(Try it)
Copy only the lines between the one containing "The image size" and the end of the records, both included, leaving out pictures.

(Extracted material)
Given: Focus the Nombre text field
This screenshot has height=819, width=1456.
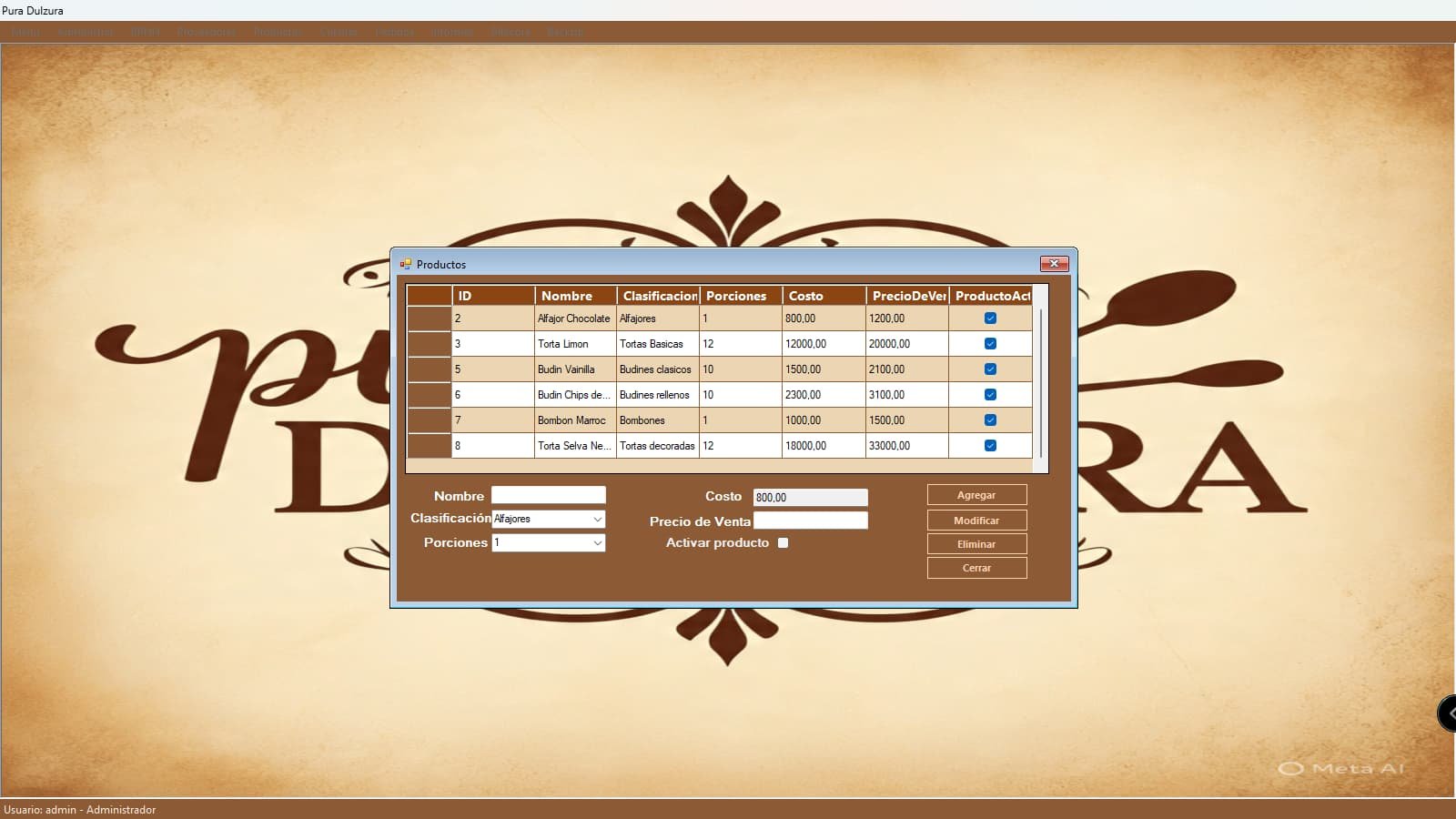Looking at the screenshot, I should [548, 495].
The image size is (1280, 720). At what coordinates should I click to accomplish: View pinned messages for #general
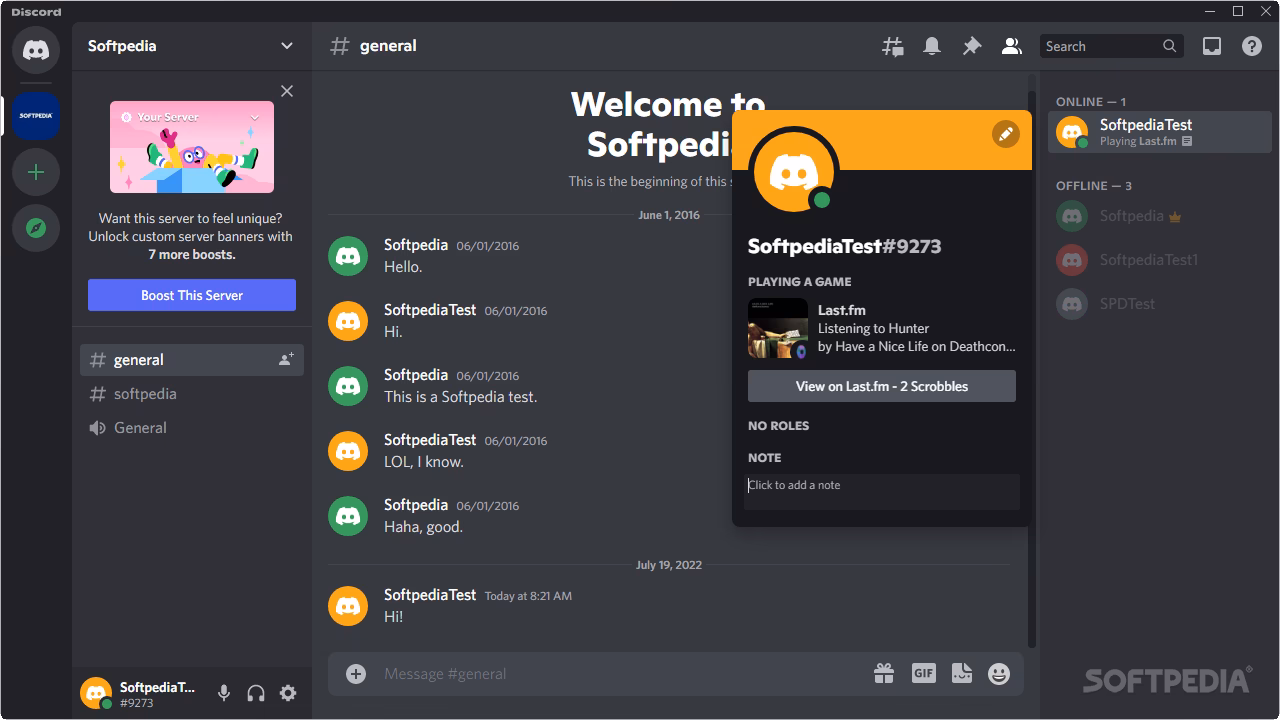tap(971, 45)
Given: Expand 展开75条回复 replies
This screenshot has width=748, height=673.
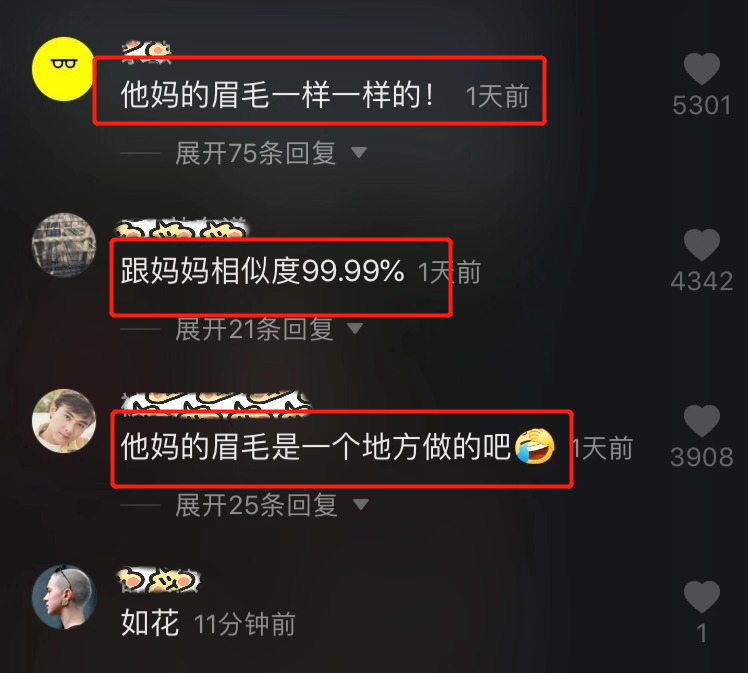Looking at the screenshot, I should [x=255, y=153].
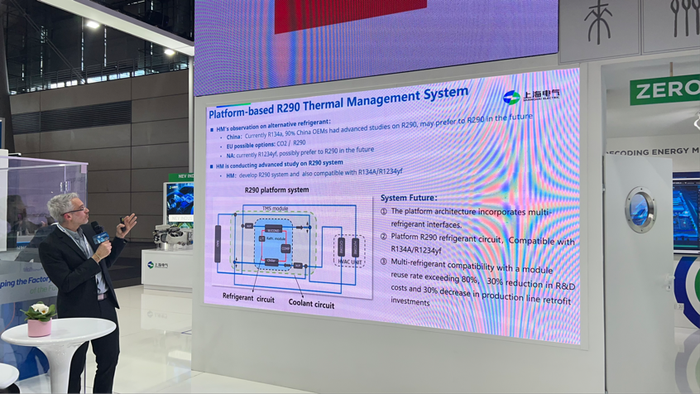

(Task result)
The image size is (1280, 720). At what coordinates should I click to accomplish: View pinned messages for #general
tap(971, 45)
Given: Expand 展开75条回复 replies
This screenshot has width=748, height=673.
Looking at the screenshot, I should [x=255, y=153].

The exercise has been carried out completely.